(Source text)
──────────

The Aminoff Prize in crystallography 2008 is awarded to Hans Eklund, “for his crystallographic studies of ribonucleotide reductase. The studies contribute to a detailed understanding of function and activity of an enzyme with a central biological role”.
Professor Hans Eklund is a structural biologist and prominent researcher in protein crystallography, a method that has been greatly improved during the past couple of decades. Eklund has determined the structure of a number of enzymes that are important in cancer research and environmentally friendly degradation of aromatic hydrocarbons, which are used in solvents and for production of plastics, dyes and pharmaceuticals.
An enzyme that may have a significant role in cancer research is ribonucleotide reductase (RNR). The “blueprint” for the construction of cells can be found in the cell nucleus, and this blueprint is essential for the formation of new cells. The four building blocks that make up DNA are synthesized from corresponding RNA building blocks with the help of the enzyme RNR. The phase of the cell cycle where DNA is duplicated is also the phase when RNR is most active. This chemical activity is present in all living organisms and is believed to be an important step in the early evolution.

──────────

(Given records)
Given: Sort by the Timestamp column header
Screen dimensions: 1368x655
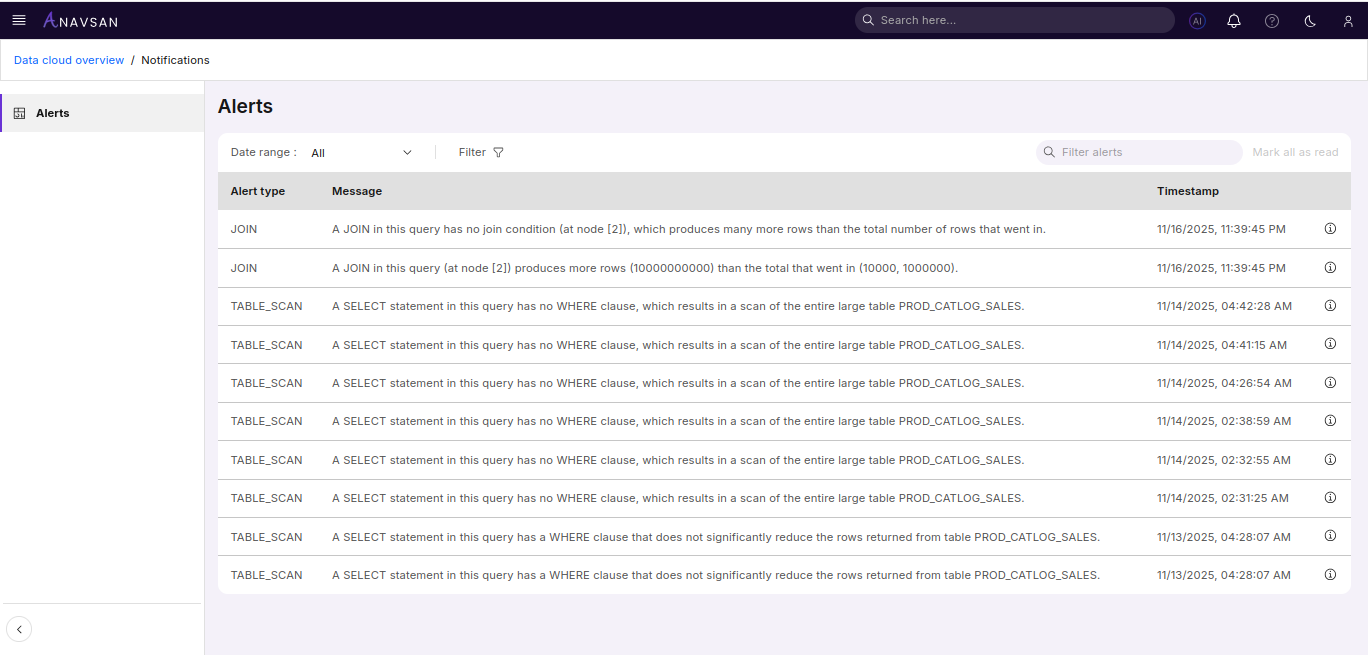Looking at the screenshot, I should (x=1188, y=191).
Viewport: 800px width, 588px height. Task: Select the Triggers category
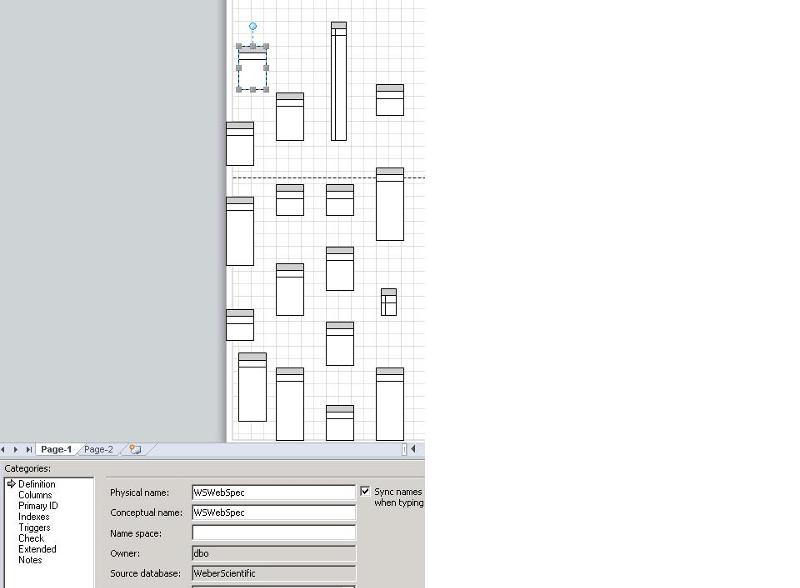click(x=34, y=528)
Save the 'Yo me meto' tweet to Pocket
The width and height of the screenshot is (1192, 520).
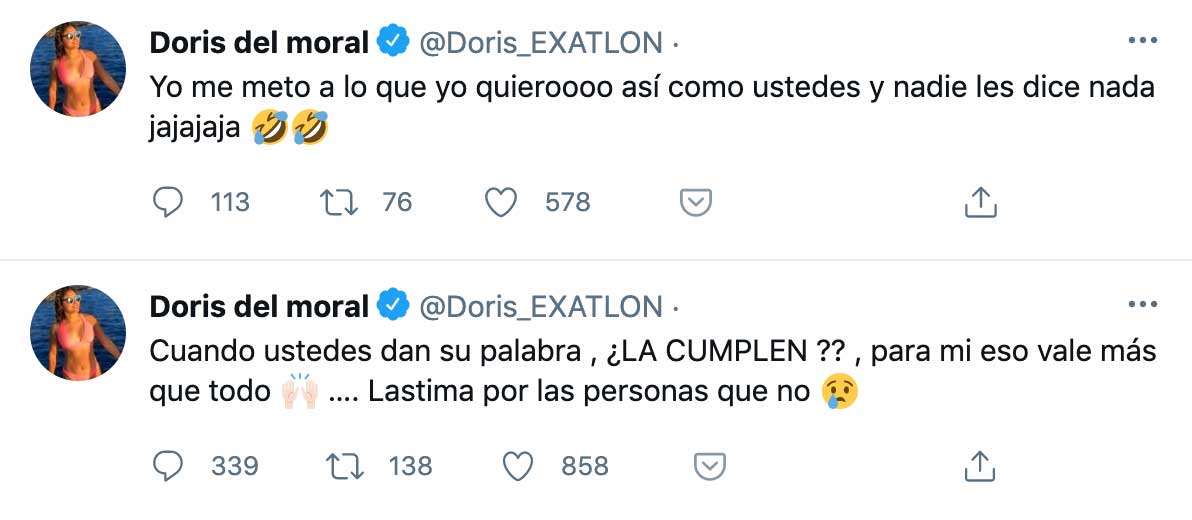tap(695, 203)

──────────

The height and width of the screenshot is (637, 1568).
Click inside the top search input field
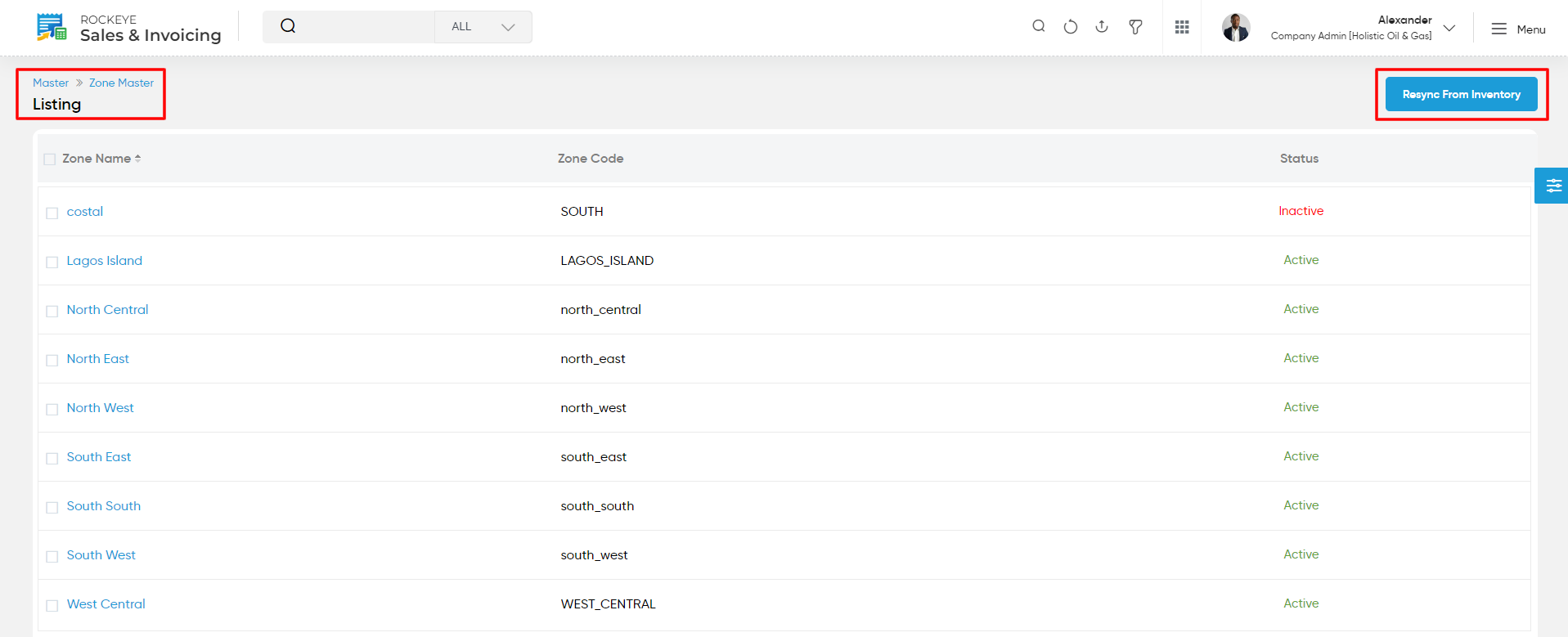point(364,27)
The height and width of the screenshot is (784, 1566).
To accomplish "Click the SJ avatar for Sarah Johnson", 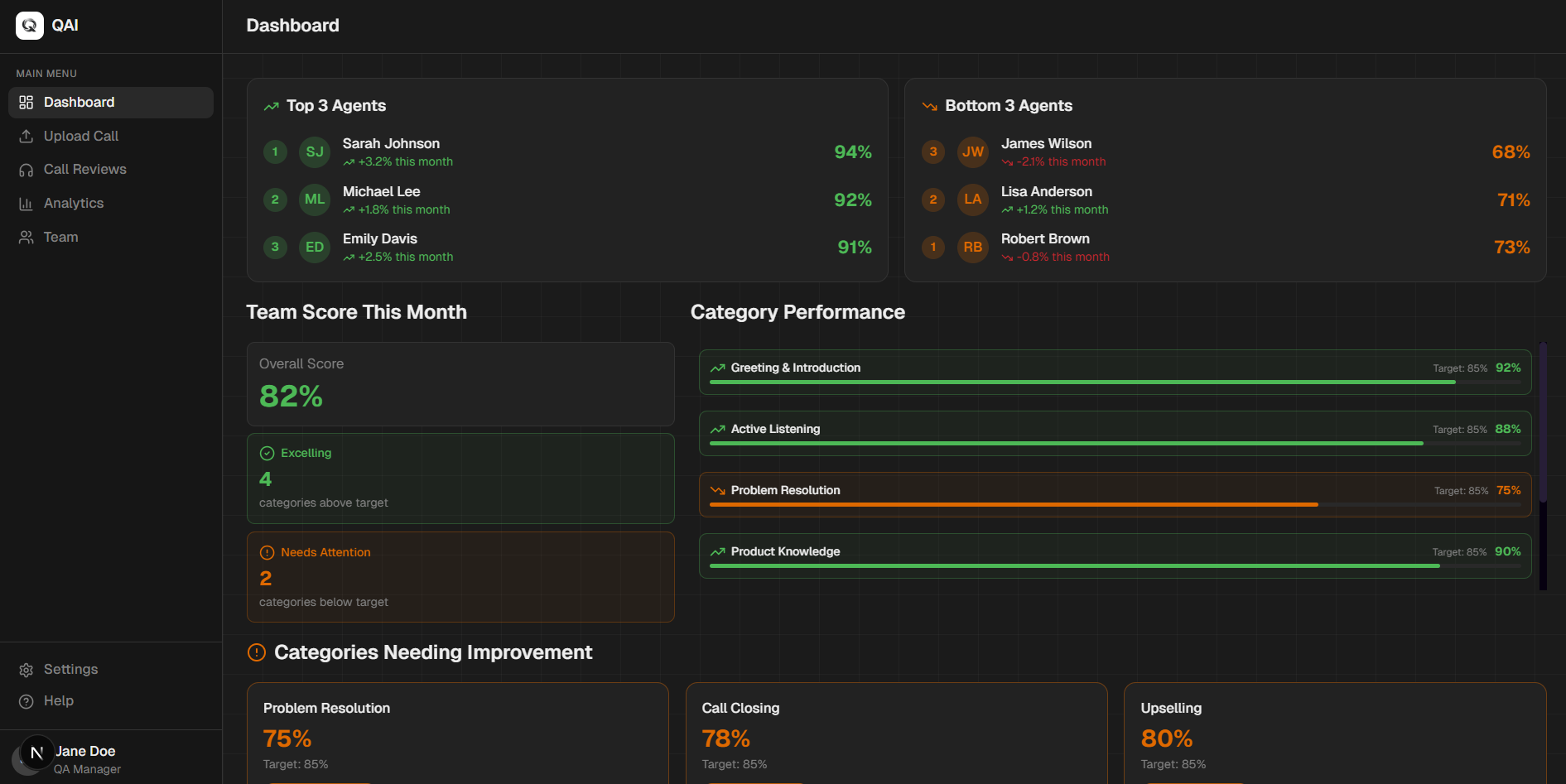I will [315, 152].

──────────

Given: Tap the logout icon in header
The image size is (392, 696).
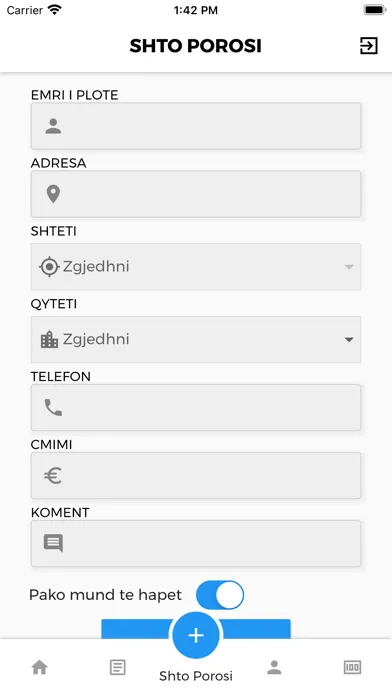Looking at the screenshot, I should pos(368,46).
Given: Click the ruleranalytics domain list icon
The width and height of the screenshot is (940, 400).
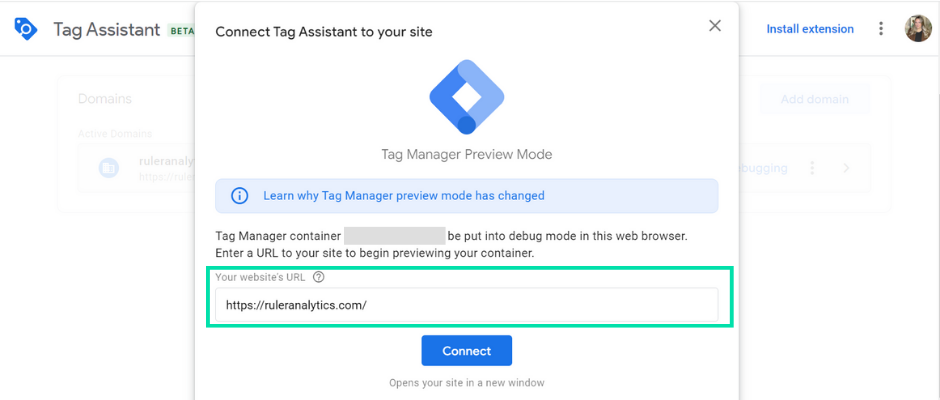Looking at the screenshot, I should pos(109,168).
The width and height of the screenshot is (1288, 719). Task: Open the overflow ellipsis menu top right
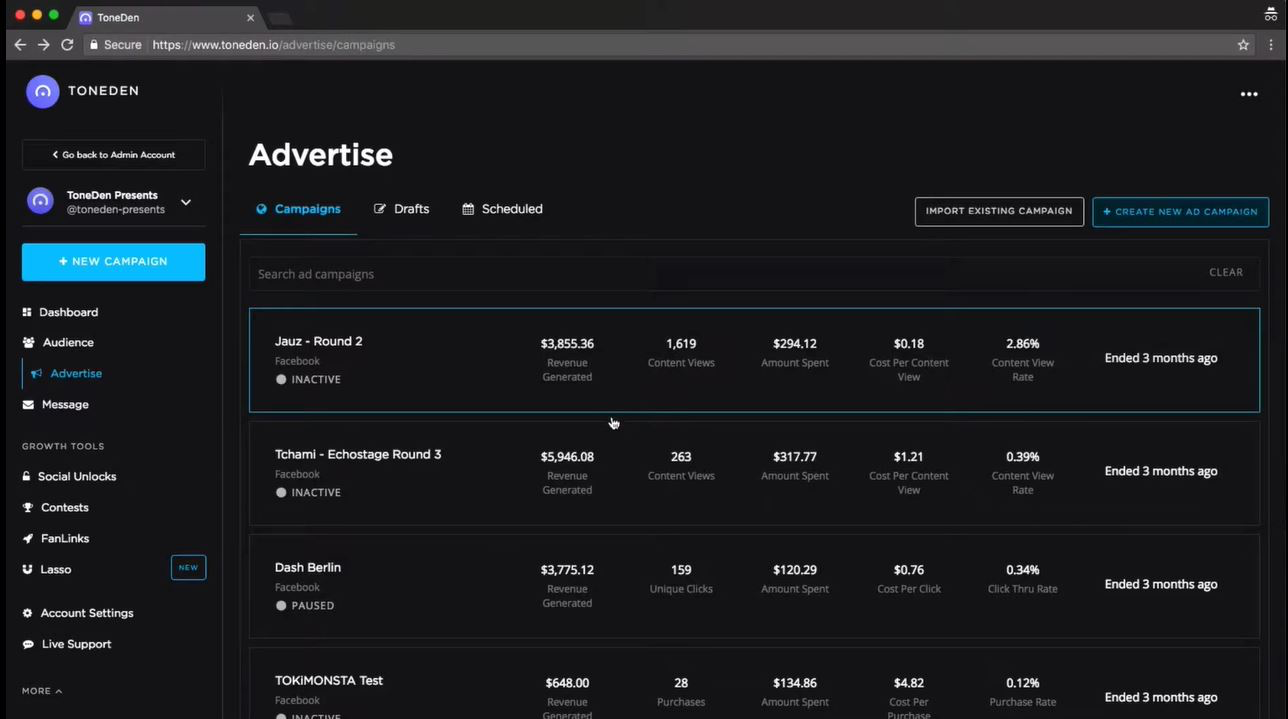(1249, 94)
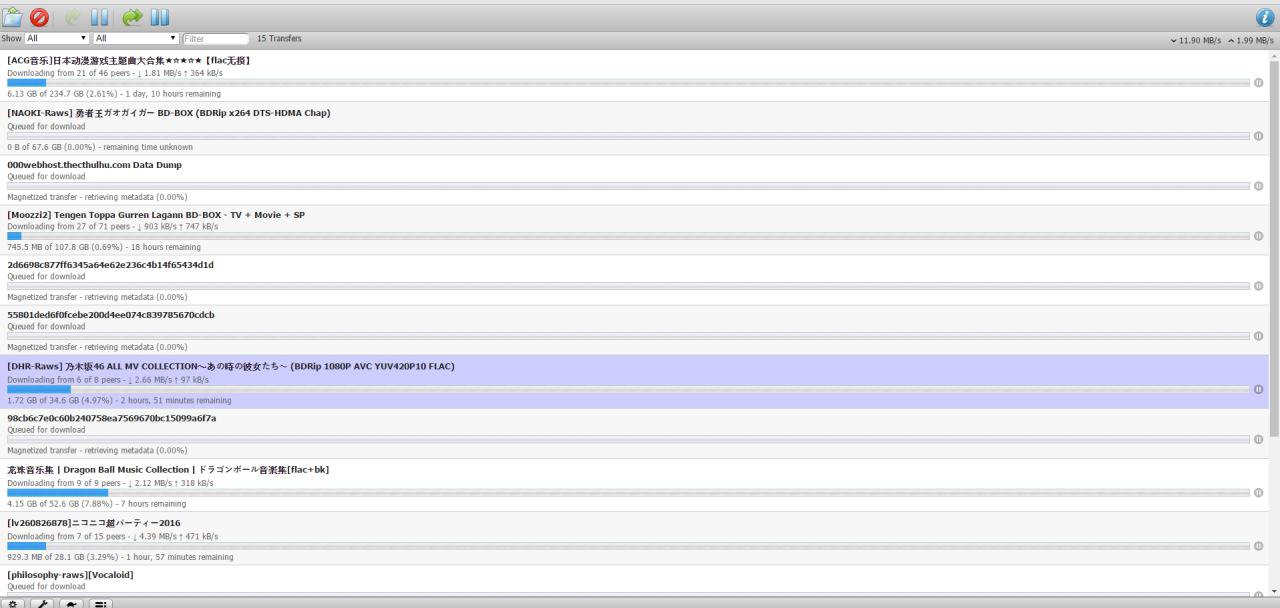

──────────

(Problems to work on)
1. Retype the passage on the 2008 Aminoff Prize from "The Aminoff Prize" to "dyes and pharmaceuticals.".
2. According to the passage on the 2008 Aminoff Prize, in which phase of the cell cycle is RNR most active?
The lines serve no purpose in this exercise.

(Task-by-task answers)
1.
The Aminoff Prize in crystallography 2008 is awarded to Hans Eklund, “for his crystallographic studies of ribonucleotide reductase. The studies contribute to a detailed understanding of function and activity of an enzyme with a central biological role”.
Professor Hans Eklund is a structural biologist and prominent researcher in protein crystallography, a method that has been greatly improved during the past couple of decades. Eklund has determined the structure of a number of enzymes that are important in cancer research and environmentally friendly degradation of aromatic hydrocarbons, which are used in solvents and for production of plastics, dyes and pharmaceuticals.

2. The phase in which DNA is duplicated.